··· Provided text ···
# Larry Wilmore - WH Correspondents Dinner



## AWP (May 2, 2016)

I love this clip if for no other reason than he pisses off a bunch of journalists.






"I used to watch CNN a long time, back when it was a news network."


----------



## Devildoc (May 2, 2016)

That was funnier than hell.  He nailed everyone, and the "journalists" he razzed on were ticked.


----------



## AWP (May 2, 2016)

Devildoc said:


> That was funnier than hell.  He nailed everyone, and the "journalists" he razzed on were ticked.



Bingo. I actually liked a lot of his observations and the only bad part to me was his halting delivery. He dropped bodies across the news industry and spared no one. Calling the President "My ni***"* was awesome, BUT people were more outraged because he called out journalism in America today.

* - I'd type it out but don't feel like it appearing on a search or receiving complaints of being racist....for quoting someone. Ugh.


----------



## Brill (May 2, 2016)

Freefalling said:


> Bingo. I actually liked a lot of his observations and the only bad part to me was his halting delivery. He dropped bodies across the news industry and spared no one. Calling the President "My ni***"* was awesome, BUT people were more outraged because he called out journalism in America today.
> 
> * - I'd type it out but don't feel like it appearing on a search or receiving complaints of being racist....for quoting someone. Ugh.



All in the name of progress.
···
- [Given exercise 1] Please write out the part of the forum thread starting with "## Brill (May" and going on through "name of progress.", word for word.
··· Data records ···
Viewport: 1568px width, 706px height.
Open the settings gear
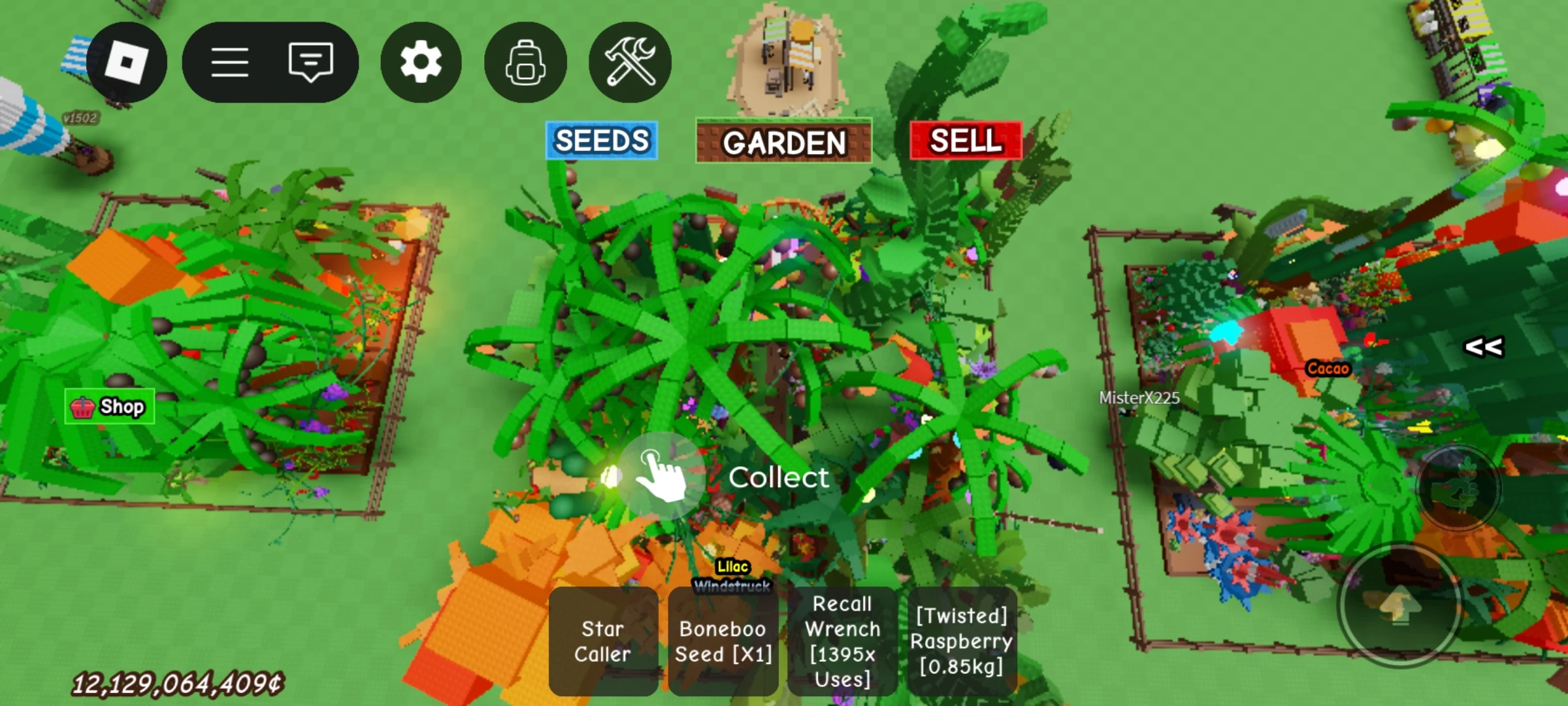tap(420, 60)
···
··· Data records ···
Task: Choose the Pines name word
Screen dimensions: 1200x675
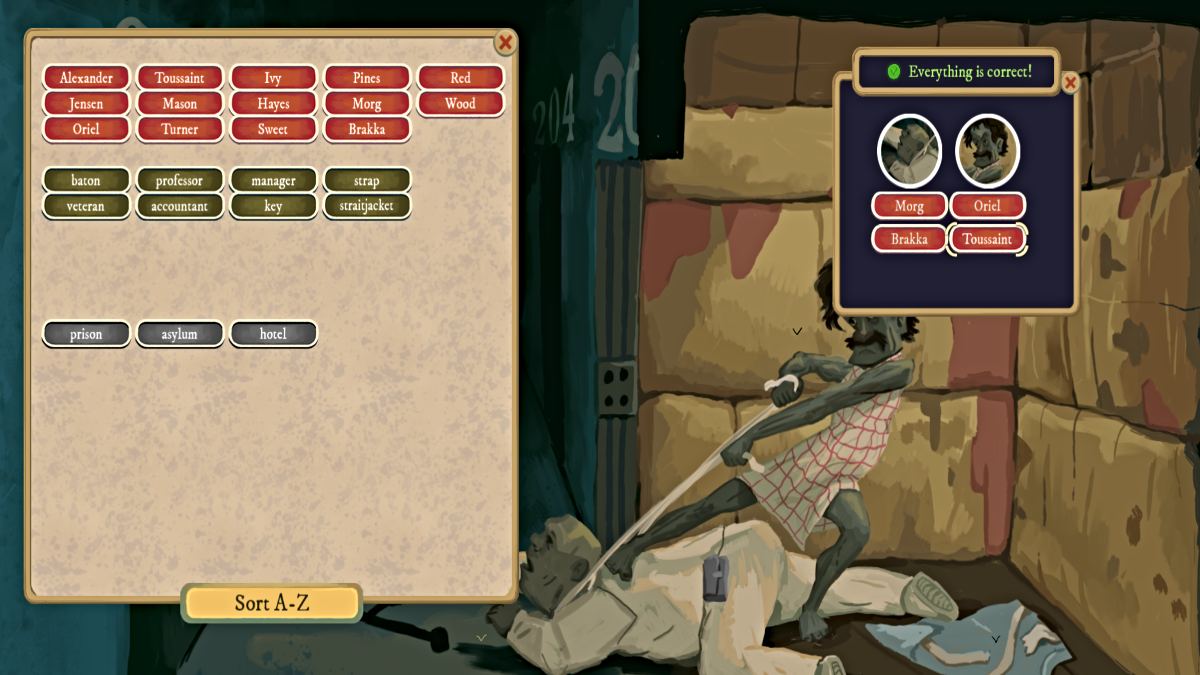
···
··· Data records ···
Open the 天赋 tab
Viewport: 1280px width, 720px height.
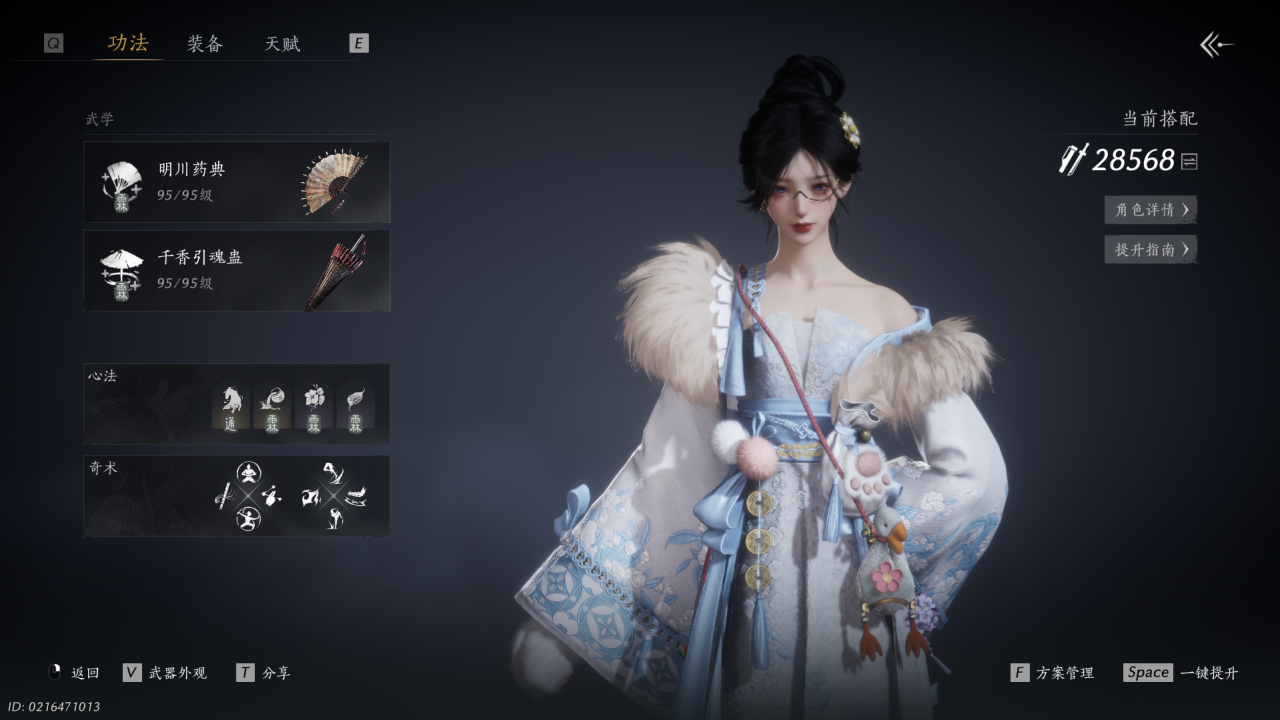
···
- [Given exercise 2] Repeat verbatim the lines from the records starting with the line with "Open the 天赋 tab" and going on through the line with "Viewport: 1280px width, 720px height.", and nothing else.

- [Full response 1]
## Brill (May 2, 2016)

Freefalling said:


> Bingo. I actually liked a lot of his observations and the only bad part to me was his halting delivery. He dropped bodies across the news industry and spared no one. Calling the President "My ni***"* was awesome, BUT people were more outraged because he called out journalism in America today.
> 
> * - I'd type it out but don't feel like it appearing on a search or receiving complaints of being racist....for quoting someone. Ugh.



All in the name of progress.

- [Full response 2]
Open the 天赋 tab
Viewport: 1280px width, 720px height.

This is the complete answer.